Dunhong Yao1, 2, 3, Shijun Li4, *, Ang Li5, Yu Chen6

1 School of Computer Science and Engineering, Huaihua University, Huaihua, 418000, China.
2 Key Laboratory of Wuling-Mountain Health Big Data Intelligent Processing and Application in Hunan Province Universities, Huaihua, 418000, China.
3 Key Laboratory of Intelligent Control Technology for Wuling-Mountain Ecological Agriculture in Hunan Province, Huaihua, 418000, China.
4 School of Computer, Wuhan University, Wuhan, 430072, China.
5 Department of Electrical and Computer Engineering, Duke University, Durham, NC 27708, USA.
6 School of Computer Science and Engineering, Yulin Normal University, Yulin, 537000, China.

* Corresponding Author: Shijun Li. Email: email.

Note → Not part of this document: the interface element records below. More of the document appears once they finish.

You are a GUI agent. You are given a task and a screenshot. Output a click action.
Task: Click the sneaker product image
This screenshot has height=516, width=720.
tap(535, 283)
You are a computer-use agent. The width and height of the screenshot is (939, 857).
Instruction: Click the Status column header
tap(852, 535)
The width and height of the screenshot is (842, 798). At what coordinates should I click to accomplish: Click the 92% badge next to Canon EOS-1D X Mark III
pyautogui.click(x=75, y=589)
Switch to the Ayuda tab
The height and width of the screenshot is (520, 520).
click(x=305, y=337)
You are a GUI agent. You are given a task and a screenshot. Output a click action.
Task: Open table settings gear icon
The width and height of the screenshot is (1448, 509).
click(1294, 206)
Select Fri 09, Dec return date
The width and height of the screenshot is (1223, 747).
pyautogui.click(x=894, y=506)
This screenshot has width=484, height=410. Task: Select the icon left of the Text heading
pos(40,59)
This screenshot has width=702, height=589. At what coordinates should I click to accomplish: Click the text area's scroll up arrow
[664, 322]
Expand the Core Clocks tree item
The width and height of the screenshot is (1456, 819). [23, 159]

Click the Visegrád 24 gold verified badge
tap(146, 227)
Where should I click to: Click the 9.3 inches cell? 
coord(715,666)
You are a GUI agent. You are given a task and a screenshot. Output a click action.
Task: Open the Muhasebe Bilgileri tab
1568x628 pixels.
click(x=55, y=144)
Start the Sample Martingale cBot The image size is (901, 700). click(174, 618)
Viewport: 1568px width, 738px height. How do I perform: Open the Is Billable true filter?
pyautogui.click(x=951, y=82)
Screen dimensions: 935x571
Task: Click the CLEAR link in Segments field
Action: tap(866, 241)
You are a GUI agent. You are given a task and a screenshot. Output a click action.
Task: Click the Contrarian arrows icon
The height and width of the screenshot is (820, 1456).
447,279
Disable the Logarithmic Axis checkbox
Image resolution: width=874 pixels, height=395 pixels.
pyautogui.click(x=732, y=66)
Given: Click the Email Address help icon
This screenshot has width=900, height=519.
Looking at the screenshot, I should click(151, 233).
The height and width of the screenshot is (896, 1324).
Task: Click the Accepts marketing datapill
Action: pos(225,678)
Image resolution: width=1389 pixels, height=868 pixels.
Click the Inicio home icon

Computers, Materials & Continua 2020, 64(3), 1959-1975. https://doi.org/10.32604/cmc.2020.010186

Abstract

There is no reasonable scientific basis for selecting the excellent teachers of the school’s courses. To solve the practical problem, we firstly give a series of normalization models for defining the key attributes of teachers’ professional foundation, course difficulty coefficient, and comprehensive evaluation of teaching. Then, we define a partial weight function to calculate the key attributes, and obtain the partial recommendation values. Next, we construct a highly sparse Teaching Recommendation Factorization Machines (TRFMs) model, which takes the 5-tuples relation including teacher, course, teachers’ professional foundation, course difficulty, teaching evaluation as the feature vector, and take partial recommendation value as the recommendation label. Finally, we design a novel Top-N excellent teacher recommendation algorithm based on TRFMs by course classification on the highly sparse dataset. Experimental results show that the proposed TRFMs and recommendation algorithm can accurately realize the recommendation of excellent teachers on a highly sparse historical teaching dataset. The recommendation accuracy is superior to that of the three-dimensional tensor decomposition model algorithm which also solves sparse datasets. The proposed method can be used as a new recommendation method applied to the teaching arrangements in all kinds of schools, which can effectively improve the teaching quality.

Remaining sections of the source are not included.